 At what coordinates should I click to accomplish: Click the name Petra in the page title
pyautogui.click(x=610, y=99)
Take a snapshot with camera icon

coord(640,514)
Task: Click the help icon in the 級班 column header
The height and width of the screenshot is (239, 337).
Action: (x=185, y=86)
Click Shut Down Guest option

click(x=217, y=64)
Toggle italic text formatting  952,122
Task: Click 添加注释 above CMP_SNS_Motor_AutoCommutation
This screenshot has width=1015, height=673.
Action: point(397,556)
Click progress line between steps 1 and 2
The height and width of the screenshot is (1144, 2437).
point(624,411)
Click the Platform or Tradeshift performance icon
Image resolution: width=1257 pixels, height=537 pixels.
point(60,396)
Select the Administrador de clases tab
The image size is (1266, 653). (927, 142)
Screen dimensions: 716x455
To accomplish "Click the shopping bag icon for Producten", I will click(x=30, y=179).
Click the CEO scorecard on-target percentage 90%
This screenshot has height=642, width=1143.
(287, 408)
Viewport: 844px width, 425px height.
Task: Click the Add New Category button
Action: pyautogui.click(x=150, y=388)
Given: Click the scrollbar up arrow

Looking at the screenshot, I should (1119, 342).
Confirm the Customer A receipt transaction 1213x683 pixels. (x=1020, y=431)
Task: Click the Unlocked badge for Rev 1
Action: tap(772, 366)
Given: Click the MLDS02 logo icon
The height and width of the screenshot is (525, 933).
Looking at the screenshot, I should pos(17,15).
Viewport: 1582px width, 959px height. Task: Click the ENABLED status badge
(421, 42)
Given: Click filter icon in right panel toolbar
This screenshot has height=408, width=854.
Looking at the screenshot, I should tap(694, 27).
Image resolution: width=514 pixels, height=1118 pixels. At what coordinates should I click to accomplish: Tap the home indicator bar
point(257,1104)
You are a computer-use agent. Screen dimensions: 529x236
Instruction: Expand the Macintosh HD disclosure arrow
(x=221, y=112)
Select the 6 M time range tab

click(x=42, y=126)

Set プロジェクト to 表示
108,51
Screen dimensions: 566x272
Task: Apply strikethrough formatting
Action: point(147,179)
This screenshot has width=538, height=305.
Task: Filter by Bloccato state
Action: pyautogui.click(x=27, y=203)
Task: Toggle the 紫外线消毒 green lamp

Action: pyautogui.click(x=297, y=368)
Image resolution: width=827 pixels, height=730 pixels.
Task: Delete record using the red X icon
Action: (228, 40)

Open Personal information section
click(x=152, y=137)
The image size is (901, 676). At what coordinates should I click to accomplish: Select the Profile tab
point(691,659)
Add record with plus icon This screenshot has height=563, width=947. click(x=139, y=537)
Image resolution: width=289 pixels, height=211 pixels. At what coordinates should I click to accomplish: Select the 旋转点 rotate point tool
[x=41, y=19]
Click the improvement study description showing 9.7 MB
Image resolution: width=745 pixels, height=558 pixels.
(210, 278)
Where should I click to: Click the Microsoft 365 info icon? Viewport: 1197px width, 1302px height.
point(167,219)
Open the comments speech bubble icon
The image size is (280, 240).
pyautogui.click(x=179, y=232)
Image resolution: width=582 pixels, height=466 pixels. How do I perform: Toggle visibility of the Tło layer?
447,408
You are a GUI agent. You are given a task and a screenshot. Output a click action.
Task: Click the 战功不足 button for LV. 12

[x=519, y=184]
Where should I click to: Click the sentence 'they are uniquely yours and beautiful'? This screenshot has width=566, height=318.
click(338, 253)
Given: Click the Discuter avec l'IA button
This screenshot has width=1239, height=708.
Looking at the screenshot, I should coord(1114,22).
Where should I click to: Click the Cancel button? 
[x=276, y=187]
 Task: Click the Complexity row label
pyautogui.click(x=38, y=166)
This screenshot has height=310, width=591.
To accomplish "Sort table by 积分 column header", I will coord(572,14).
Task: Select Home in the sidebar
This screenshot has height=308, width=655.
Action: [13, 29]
|---|
Objective: Put every line of the material above into a Markdown table with a column "No." for the row number and a column "Text" for the line, leaving out blank lines.

Task result:
| No. | Text |
|---|---|
| 1 |  At what coordinates should I click to accomplish: Click the name Petra in the page title |
| 2 | pyautogui.click(x=610, y=99) |
| 3 | Take a snapshot with camera icon |
| 4 | coord(640,514) |
| 5 | Task: Click the help icon in the 級班 column header |
| 6 | The height and width of the screenshot is (239, 337). |
| 7 | Action: (x=185, y=86) |
| 8 | Click Shut Down Guest option |
| 9 | click(x=217, y=64) |
| 10 | Toggle italic text formatting  952,122 |
| 11 | Task: Click 添加注释 above CMP_SNS_Motor_AutoCommutation |
| 12 | This screenshot has width=1015, height=673. |
| 13 | Action: point(397,556) |
| 14 | Click progress line between steps 1 and 2 |
| 15 | The height and width of the screenshot is (1144, 2437). |
| 16 | point(624,411) |
| 17 | Click the Platform or Tradeshift performance icon |
| 18 | Image resolution: width=1257 pixels, height=537 pixels. |
| 19 | point(60,396) |
| 20 | Select the Administrador de clases tab |
| 21 | The image size is (1266, 653). (927, 142) |
| 22 | Screen dimensions: 716x455 |
| 23 | To accomplish "Click the shopping bag icon for Producten", I will click(x=30, y=179). |
| 24 | Click the CEO scorecard on-target percentage 90% |
| 25 | This screenshot has height=642, width=1143. |
| 26 | (287, 408) |
| 27 | Viewport: 844px width, 425px height. |
| 28 | Task: Click the Add New Category button |
| 29 | Action: pyautogui.click(x=150, y=388) |
| 30 | Given: Click the scrollbar up arrow |
| 31 | Looking at the screenshot, I should (1119, 342). |
| 32 | Confirm the Customer A receipt transaction 1213x683 pixels. (x=1020, y=431) |
| 33 | Task: Click the Unlocked badge for Rev 1 |
| 34 | Action: tap(772, 366) |
| 35 | Given: Click the MLDS02 logo icon |
| 36 | The height and width of the screenshot is (525, 933). |
| 37 | Looking at the screenshot, I should pos(17,15). |
| 38 | Viewport: 1582px width, 959px height. Task: Click the ENABLED status badge |
| 39 | (421, 42) |
| 40 | Given: Click filter icon in right panel toolbar |
| 41 | This screenshot has height=408, width=854. |
| 42 | Looking at the screenshot, I should tap(694, 27). |
| 43 | Image resolution: width=514 pixels, height=1118 pixels. At what coordinates should I click to accomplish: Tap the home indicator bar |
| 44 | point(257,1104) |
| 45 | You are a computer-use agent. Screen dimensions: 529x236 |
| 46 | Instruction: Expand the Macintosh HD disclosure arrow |
| 47 | (x=221, y=112) |
| 48 | Select the 6 M time range tab |
| 49 | click(x=42, y=126) |
| 50 | Set プロジェクト to 表示 |
| 51 | 108,51 |
| 52 | Screen dimensions: 566x272 |
| 53 | Task: Apply strikethrough formatting |
| 54 | Action: point(147,179) |
| 55 | This screenshot has width=538, height=305. |
| 56 | Task: Filter by Bloccato state |
| 57 | Action: pyautogui.click(x=27, y=203) |
| 58 | Task: Toggle the 紫外线消毒 green lamp |
| 59 | Action: pyautogui.click(x=297, y=368) |
| 60 | Image resolution: width=827 pixels, height=730 pixels. |
| 61 | Task: Delete record using the red X icon |
| 62 | Action: (228, 40) |
| 63 | Open Personal information section |
| 64 | click(x=152, y=137) |
| 65 | The image size is (901, 676). At what coordinates should I click to accomplish: Select the Profile tab |
| 66 | point(691,659) |
| 67 | Add record with plus icon This screenshot has height=563, width=947. click(x=139, y=537) |
| 68 | Image resolution: width=289 pixels, height=211 pixels. At what coordinates should I click to accomplish: Select the 旋转点 rotate point tool |
| 69 | [x=41, y=19] |
| 70 | Click the improvement study description showing 9.7 MB |
| 71 | Image resolution: width=745 pixels, height=558 pixels. |
| 72 | (210, 278) |
| 73 | Where should I click to: Click the Microsoft 365 info icon? Viewport: 1197px width, 1302px height. |
| 74 | point(167,219) |
| 75 | Open the comments speech bubble icon |
| 76 | The image size is (280, 240). |
| 77 | pyautogui.click(x=179, y=232) |
| 78 | Image resolution: width=582 pixels, height=466 pixels. How do I perform: Toggle visibility of the Tło layer? |
| 79 | 447,408 |
| 80 | You are a GUI agent. You are given a task and a screenshot. Output a click action. |
| 81 | Task: Click the 战功不足 button for LV. 12 |
| 82 | [x=519, y=184] |
| 83 | Where should I click to: Click the sentence 'they are uniquely yours and beautiful'? This screenshot has width=566, height=318. |
| 84 | click(338, 253) |
| 85 | Given: Click the Discuter avec l'IA button |
| 86 | This screenshot has width=1239, height=708. |
| 87 | Looking at the screenshot, I should coord(1114,22). |
| 88 | Where should I click to: Click the Cancel button?  |
| 89 | [x=276, y=187] |
| 90 |  Task: Click the Complexity row label |
| 91 | pyautogui.click(x=38, y=166) |
| 92 | This screenshot has height=310, width=591. |
| 93 | To accomplish "Sort table by 积分 column header", I will coord(572,14). |
| 94 | Task: Select Home in the sidebar |
| 95 | This screenshot has height=308, width=655. |
| 96 | Action: [13, 29] |